Qualifying behind both was an unprecedented number of American-powered cars of actual or potential merit. By a supreme effort of concentration, California's celebrated Dan Gurney broke 1:34 with a new, untried Ford-engined Genie built by San Francisco Car Importer Kjell Ovale. Mexico's Pedro Rodriguez wrestled with another new Ford-Genie.
The U.S. track-racing champion, A.J. Foyt, flirted with 1:34 in an Oldsmobile-engined Scarab. Track Driver Lloyd Ruby herded a Lotus-Ford. The racing dentist, Dick Thompson, had the entertaining task of taming a rather spooky Maserati powered by Ford. California's Skip Hudson drove a Chevy (chassis by Troutman and Barnes of California), as did the Indianapolis master, Rodger Ward. His car was a Chicago Cooper-Special.

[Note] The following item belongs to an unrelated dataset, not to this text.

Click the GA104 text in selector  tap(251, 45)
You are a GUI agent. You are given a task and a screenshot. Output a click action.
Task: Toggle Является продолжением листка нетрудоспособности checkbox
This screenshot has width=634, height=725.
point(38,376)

To be sure, these possessors of American power had an eye out for the brilliant young Pennsylvanian, Roger Penske, who plucked the first prize last year with a special of his own design, utilizing a Cooper Grand Prix chassis and a Coventry Climax English engine. Refitted to avoid the controversy that raged about it then as a rules-beater, the car was Sunday's only real threat to the American V-8s.
MacDonald made his big American engine velocity look lovely. It was so easy. Hall's Chevy, the early leader, and a flock of other racers took sick and expired, and MacDonald was never even mildly menaced once he was in front. At the end he had whipped Penske's second-place car by a little more than a complete lap, and he was more than two laps ahead of Rodriguez, the third finisher, and three ahead of John Surtees, the fourth man. The American showing was excellent, though some good car doctors are going to have to heal those breakable new models.